Minggu, 25 Desember 2016

KECINTAAN PADA NEGARA


Grosie Seragam Sekolah - Siapa yang bilang kecintaan pada negara mulai hilang? Memang ada banyak anak-anak muda Indonesia berkomentar di sosial media kalau lebih menyenangkan tinggal atau hidup di luar negeri daripada negeri sendiri. Banyak juga yang mengambil kesempatan untuk bekerja dan berkarya di negeri asing atau meninggalkan tanah air demi cita-citanya. Lalu, dari sisi bahasa, semakin banyak yang meninggalkan bahasa Indonesia yang baik dan benar dan menggantinya dengan bahasa asing atau bahasa campuran kreasi sendiri.

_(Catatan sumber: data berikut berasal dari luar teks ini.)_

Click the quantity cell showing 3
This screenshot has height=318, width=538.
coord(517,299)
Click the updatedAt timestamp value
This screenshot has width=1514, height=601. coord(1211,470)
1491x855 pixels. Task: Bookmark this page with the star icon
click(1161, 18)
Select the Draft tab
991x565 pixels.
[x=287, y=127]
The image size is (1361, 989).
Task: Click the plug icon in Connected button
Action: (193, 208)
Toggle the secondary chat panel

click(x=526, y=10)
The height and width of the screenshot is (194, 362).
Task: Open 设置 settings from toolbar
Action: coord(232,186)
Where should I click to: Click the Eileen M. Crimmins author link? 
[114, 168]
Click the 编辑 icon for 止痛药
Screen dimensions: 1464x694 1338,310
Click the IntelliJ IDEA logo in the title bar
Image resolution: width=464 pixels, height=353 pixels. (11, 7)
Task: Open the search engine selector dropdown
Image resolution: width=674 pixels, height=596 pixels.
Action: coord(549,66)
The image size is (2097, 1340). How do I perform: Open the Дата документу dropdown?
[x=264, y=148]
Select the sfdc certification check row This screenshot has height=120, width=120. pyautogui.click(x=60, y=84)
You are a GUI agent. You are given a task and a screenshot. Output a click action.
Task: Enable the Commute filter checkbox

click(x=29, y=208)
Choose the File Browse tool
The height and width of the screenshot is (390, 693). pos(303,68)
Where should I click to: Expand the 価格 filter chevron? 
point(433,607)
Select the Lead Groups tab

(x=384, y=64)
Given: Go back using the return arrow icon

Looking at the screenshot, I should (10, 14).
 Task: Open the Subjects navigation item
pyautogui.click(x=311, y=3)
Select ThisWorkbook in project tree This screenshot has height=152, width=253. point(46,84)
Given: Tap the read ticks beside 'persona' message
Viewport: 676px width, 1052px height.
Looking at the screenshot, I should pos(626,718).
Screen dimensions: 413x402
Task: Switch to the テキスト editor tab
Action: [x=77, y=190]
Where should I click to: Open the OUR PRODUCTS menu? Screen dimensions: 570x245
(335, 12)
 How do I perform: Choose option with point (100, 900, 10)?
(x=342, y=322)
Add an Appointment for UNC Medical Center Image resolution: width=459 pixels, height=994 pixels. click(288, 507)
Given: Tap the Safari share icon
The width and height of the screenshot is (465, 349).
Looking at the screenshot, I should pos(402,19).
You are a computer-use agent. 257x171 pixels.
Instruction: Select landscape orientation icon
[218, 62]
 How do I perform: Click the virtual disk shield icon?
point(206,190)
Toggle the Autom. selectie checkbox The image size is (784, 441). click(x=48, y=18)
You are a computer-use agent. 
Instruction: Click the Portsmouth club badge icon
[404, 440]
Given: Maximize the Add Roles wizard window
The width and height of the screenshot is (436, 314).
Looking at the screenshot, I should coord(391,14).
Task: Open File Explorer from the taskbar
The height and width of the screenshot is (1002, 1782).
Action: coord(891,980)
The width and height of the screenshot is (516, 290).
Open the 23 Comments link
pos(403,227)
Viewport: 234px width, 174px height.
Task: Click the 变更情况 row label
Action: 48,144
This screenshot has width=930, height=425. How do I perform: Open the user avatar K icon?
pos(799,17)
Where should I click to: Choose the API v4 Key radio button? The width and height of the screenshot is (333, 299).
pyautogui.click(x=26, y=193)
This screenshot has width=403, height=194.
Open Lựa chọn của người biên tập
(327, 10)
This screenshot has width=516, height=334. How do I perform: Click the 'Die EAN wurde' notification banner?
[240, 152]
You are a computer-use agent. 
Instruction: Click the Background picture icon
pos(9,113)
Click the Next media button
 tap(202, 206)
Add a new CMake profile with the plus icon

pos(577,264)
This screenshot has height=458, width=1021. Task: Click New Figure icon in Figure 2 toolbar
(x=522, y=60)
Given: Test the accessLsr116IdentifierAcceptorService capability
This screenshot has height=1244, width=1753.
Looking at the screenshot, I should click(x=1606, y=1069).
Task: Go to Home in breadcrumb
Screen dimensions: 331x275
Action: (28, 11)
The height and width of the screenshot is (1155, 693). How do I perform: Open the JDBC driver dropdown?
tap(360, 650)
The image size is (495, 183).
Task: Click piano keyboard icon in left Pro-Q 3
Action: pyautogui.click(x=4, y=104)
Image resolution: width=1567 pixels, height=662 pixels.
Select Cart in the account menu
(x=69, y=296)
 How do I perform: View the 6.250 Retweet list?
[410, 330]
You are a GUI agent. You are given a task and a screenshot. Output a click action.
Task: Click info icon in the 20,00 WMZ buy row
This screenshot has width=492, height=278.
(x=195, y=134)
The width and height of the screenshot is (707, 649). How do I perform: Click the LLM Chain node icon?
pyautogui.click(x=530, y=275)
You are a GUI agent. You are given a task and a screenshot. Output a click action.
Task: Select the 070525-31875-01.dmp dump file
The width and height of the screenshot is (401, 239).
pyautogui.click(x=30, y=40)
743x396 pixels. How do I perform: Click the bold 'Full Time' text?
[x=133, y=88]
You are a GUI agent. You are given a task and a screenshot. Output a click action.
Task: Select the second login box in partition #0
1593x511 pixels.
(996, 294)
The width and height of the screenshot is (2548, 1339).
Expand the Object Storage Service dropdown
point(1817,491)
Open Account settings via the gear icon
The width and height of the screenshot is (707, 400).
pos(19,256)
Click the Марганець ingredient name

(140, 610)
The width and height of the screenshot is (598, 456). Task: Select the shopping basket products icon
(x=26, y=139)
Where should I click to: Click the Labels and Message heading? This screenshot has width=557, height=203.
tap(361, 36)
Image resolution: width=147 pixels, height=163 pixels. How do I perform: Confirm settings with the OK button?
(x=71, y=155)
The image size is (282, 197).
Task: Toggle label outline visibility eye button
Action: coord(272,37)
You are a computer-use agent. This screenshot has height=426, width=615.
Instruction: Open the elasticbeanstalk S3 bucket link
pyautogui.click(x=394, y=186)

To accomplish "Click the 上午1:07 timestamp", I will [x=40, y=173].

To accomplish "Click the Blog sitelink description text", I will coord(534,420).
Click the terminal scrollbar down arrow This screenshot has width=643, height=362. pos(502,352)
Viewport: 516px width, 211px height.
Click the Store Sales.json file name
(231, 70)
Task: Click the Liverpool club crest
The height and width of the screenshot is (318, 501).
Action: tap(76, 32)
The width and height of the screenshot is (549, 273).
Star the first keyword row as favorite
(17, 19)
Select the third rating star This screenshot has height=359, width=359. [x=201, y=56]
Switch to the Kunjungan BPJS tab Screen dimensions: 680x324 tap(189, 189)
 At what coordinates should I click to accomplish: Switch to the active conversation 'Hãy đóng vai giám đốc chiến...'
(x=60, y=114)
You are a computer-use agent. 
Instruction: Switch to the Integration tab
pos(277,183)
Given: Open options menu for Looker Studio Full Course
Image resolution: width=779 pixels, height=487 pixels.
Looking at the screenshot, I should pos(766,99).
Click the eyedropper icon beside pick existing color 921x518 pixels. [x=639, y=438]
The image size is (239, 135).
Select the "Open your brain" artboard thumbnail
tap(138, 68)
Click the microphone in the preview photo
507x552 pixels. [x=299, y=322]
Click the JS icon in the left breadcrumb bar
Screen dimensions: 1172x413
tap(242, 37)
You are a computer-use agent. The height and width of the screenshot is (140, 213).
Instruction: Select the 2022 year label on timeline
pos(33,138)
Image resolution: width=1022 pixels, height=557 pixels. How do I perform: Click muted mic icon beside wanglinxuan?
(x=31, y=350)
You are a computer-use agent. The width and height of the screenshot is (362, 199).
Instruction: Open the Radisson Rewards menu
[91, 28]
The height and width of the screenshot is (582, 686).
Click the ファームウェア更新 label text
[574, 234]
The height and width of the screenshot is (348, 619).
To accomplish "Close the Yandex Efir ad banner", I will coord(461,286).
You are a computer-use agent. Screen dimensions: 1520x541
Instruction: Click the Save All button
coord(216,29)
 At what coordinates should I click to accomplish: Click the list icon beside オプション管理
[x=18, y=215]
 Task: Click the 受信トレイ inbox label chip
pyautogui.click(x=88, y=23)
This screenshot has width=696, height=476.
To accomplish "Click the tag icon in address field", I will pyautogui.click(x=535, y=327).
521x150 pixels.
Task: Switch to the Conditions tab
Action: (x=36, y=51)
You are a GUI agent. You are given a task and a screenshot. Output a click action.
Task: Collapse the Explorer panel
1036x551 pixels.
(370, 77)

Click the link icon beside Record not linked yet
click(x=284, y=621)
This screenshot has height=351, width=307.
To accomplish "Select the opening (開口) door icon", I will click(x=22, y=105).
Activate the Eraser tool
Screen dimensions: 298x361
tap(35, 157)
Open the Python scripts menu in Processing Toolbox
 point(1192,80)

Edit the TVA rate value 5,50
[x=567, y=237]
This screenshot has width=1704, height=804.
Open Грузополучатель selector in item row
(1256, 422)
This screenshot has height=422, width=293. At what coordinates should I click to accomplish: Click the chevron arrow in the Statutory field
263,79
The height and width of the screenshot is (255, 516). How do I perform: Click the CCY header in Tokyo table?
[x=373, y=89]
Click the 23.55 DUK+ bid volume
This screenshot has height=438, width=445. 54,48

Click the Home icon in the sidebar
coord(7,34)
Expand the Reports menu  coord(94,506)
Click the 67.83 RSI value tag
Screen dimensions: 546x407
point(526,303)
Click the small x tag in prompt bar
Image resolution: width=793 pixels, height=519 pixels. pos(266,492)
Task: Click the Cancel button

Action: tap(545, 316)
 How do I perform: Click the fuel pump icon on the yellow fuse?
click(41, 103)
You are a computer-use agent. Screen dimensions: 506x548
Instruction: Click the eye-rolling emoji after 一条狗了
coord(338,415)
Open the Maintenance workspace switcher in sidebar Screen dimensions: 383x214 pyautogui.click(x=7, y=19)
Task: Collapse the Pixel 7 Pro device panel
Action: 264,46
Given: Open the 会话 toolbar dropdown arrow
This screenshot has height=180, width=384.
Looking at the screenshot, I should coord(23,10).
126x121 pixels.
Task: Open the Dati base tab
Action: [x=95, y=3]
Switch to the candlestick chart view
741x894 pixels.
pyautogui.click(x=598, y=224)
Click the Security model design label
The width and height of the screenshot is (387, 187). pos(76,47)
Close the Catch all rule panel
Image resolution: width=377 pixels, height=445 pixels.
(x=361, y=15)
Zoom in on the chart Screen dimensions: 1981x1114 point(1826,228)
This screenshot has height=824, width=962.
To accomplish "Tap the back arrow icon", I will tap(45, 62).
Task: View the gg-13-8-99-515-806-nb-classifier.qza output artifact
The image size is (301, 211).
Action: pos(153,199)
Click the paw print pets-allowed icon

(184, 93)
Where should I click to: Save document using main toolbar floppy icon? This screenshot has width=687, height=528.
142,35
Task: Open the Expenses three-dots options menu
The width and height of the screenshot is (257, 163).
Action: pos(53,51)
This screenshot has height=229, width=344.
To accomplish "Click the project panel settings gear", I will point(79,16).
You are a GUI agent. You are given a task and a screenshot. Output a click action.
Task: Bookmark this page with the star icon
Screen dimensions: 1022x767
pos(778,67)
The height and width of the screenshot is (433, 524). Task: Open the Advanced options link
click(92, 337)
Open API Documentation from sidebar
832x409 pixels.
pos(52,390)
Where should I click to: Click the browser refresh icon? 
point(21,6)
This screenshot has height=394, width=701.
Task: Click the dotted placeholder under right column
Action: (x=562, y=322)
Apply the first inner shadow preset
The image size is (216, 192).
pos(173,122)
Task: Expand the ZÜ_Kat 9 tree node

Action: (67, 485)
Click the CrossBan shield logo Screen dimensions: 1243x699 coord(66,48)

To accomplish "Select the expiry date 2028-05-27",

Walapun demikian masih ada seorang pemuda yang setia dan cinta tanah air.

Pemuda yang masih duduk di bangku salah satu Sekolah Menengah Pertama (SMP) di kota hujan, Bogor, ini telah menentukan sikap untuk membela Indonesia. Meski baru berusia 14 tahun atau kelas tujuh, dirinya semangat untuk membela tanah air. Tentu saja bukan membela di medan perang tetapi membela dengan belajar yang tekun agar cita-cita membangun bangsa dapat ia laksanakan. Dan satu lagi yang dilakukannya, ia bergabung dalam gerakan pramuka di sekolahnya dan sangat senang dengan kegiatan pramuka.

Semangat dan kepandaiannya membawa dirinya dipilih mewakili sekolahnya tahun lalu dan tahun ini untuk mengikuti Jambore Nasional pertengahan Agustus mendatang. Sungguh dirinya merasa senang sekali. Ia menceritakan kepada orang tuanya bahwa dirinya terpilih dari ratusan murid di sekolahnya dan ia merasa beruntung karena nanti di Jambore Nasional akan mendapatkan banyak teman.

Demi kesiapan di acara Jambore Nasional nanti, ia mulai mempersiapkan diri. Ia menjaga diri agar tidak jatuh sakit dengan berolahraga dan tidak jajan yang tidak bersih. Dirinya juga berlatih keterampilan pramuka di sekolah dan di rumah jika ada waktu senggang. Keterampilan seperti membuat simpul, membuat tandu, dan lainnya. Terkadang dia merasa senang bisa mengerjakan keterampilan pramuka tanpa bantuan. Setelah berlatih, ia persiapkan peralatan pramukanya dengan sebaik-baiknya. Ia memastikan tidak ada yang tertinggal atau rusak. Dipersiapkan satu per satu mulai dari seragam, pluit, tali, tongkat, bendera dan tidak lupa topi baret pramuka SMP kebanggaannya. Topi baret pramuka SMP ini didapatkannya sejak ia bergabung dalam Pramuka dengan tingkatan penggalang.

Ada cerita yang tidak bisa dilupakannya tentang topi baret pramuka SMP ini. Baret pramuka SMP yang didapatkannya secara istimewa. Ia menjadi yang terbaik di Pramuka Siaga pada waktu Sekolah Dasar dan saat naik ke kelas lima, diapun naik tingkat pramuka menjadi penggalang. Sebagai anggota pramuka terbaik, ia mendapatkan baret pramuka dari kakak pembimbingnya, pramuka penegak. Baret pramuka yang kini terus ia paka, tersemat lencana lambang pramuka yaitu tunas kelapa.

Sekarang segalanya telah siap. Ia akan menanti pertengahan Agustus dengan tidak sabar lagi. Dirinya akan memakai baret pramuka SMP-nya dengan rasa bangga dan bersyukur atas kesempatan yang diberikan.